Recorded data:

++++++++++

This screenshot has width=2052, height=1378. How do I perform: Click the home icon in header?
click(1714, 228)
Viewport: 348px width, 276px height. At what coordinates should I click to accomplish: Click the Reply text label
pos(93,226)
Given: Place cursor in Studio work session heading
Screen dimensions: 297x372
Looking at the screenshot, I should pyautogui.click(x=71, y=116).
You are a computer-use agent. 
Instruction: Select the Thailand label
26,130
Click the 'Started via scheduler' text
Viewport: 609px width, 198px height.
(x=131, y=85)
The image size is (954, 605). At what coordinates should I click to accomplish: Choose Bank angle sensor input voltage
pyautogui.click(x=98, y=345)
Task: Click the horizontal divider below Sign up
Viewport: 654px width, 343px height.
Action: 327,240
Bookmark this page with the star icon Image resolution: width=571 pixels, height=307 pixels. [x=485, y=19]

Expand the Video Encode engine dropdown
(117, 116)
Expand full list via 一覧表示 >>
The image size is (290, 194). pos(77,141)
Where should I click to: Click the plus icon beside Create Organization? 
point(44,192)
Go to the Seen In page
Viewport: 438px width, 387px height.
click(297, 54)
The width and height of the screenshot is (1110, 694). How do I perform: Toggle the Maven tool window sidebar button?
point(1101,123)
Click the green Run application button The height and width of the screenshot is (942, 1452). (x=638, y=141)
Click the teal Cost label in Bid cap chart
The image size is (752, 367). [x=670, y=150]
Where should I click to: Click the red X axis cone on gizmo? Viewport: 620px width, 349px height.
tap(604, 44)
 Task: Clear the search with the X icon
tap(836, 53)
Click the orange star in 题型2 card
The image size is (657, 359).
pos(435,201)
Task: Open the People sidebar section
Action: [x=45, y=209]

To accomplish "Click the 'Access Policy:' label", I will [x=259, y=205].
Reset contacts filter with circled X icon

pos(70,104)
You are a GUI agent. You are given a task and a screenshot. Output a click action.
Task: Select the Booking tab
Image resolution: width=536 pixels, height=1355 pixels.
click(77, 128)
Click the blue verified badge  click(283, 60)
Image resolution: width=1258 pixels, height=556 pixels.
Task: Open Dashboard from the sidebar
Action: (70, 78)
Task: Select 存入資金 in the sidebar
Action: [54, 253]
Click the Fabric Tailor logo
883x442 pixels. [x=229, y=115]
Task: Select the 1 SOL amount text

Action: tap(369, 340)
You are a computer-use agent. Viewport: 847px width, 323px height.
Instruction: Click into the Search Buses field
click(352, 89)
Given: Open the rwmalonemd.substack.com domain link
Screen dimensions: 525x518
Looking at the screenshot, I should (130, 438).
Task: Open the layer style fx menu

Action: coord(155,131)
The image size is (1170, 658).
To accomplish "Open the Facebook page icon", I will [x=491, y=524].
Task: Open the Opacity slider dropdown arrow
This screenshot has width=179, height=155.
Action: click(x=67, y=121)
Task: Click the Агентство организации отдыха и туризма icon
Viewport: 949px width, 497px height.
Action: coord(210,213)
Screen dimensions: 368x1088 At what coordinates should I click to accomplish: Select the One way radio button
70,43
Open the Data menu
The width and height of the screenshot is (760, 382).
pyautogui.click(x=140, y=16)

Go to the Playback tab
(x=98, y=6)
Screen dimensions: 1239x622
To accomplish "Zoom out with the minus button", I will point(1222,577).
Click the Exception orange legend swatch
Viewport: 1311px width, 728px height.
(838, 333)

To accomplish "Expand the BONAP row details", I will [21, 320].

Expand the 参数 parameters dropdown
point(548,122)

++++++++++

(Task item) Nothing is to be left out; every record above must be repeated exactly.

(Result of this task)
This screenshot has width=2052, height=1378. How do I perform: Click the home icon in header?
click(1714, 228)
Viewport: 348px width, 276px height. At what coordinates should I click to accomplish: Click the Reply text label
pos(93,226)
Given: Place cursor in Studio work session heading
Screen dimensions: 297x372
Looking at the screenshot, I should pyautogui.click(x=71, y=116).
You are a computer-use agent. 
Instruction: Select the Thailand label
26,130
Click the 'Started via scheduler' text
Viewport: 609px width, 198px height.
(x=131, y=85)
The image size is (954, 605). At what coordinates should I click to accomplish: Choose Bank angle sensor input voltage
pyautogui.click(x=98, y=345)
Task: Click the horizontal divider below Sign up
Viewport: 654px width, 343px height.
Action: 327,240
Bookmark this page with the star icon Image resolution: width=571 pixels, height=307 pixels. [x=485, y=19]

Expand the Video Encode engine dropdown
(117, 116)
Expand full list via 一覧表示 >>
The image size is (290, 194). pos(77,141)
Where should I click to: Click the plus icon beside Create Organization? 
point(44,192)
Go to the Seen In page
Viewport: 438px width, 387px height.
click(297, 54)
The width and height of the screenshot is (1110, 694). How do I perform: Toggle the Maven tool window sidebar button?
point(1101,123)
Click the green Run application button The height and width of the screenshot is (942, 1452). (x=638, y=141)
Click the teal Cost label in Bid cap chart
The image size is (752, 367). [x=670, y=150]
Where should I click to: Click the red X axis cone on gizmo? Viewport: 620px width, 349px height.
tap(604, 44)
 Task: Clear the search with the X icon
tap(836, 53)
Click the orange star in 题型2 card
The image size is (657, 359).
pos(435,201)
Task: Open the People sidebar section
Action: [x=45, y=209]

To accomplish "Click the 'Access Policy:' label", I will [x=259, y=205].
Reset contacts filter with circled X icon

pos(70,104)
You are a GUI agent. You are given a task and a screenshot. Output a click action.
Task: Select the Booking tab
Image resolution: width=536 pixels, height=1355 pixels.
click(77, 128)
Click the blue verified badge  click(283, 60)
Image resolution: width=1258 pixels, height=556 pixels.
Task: Open Dashboard from the sidebar
Action: (70, 78)
Task: Select 存入資金 in the sidebar
Action: [54, 253]
Click the Fabric Tailor logo
883x442 pixels. [x=229, y=115]
Task: Select the 1 SOL amount text

Action: tap(369, 340)
You are a computer-use agent. Viewport: 847px width, 323px height.
Instruction: Click into the Search Buses field
click(352, 89)
Given: Open the rwmalonemd.substack.com domain link
Screen dimensions: 525x518
Looking at the screenshot, I should (130, 438).
Task: Open the layer style fx menu

Action: coord(155,131)
The image size is (1170, 658).
To accomplish "Open the Facebook page icon", I will [x=491, y=524].
Task: Open the Opacity slider dropdown arrow
This screenshot has width=179, height=155.
Action: click(x=67, y=121)
Task: Click the Агентство организации отдыха и туризма icon
Viewport: 949px width, 497px height.
Action: coord(210,213)
Screen dimensions: 368x1088 At what coordinates should I click to accomplish: Select the One way radio button
70,43
Open the Data menu
The width and height of the screenshot is (760, 382).
pyautogui.click(x=140, y=16)

Go to the Playback tab
(x=98, y=6)
Screen dimensions: 1239x622
To accomplish "Zoom out with the minus button", I will point(1222,577).
Click the Exception orange legend swatch
Viewport: 1311px width, 728px height.
(838, 333)

To accomplish "Expand the BONAP row details", I will [21, 320].

Expand the 参数 parameters dropdown
point(548,122)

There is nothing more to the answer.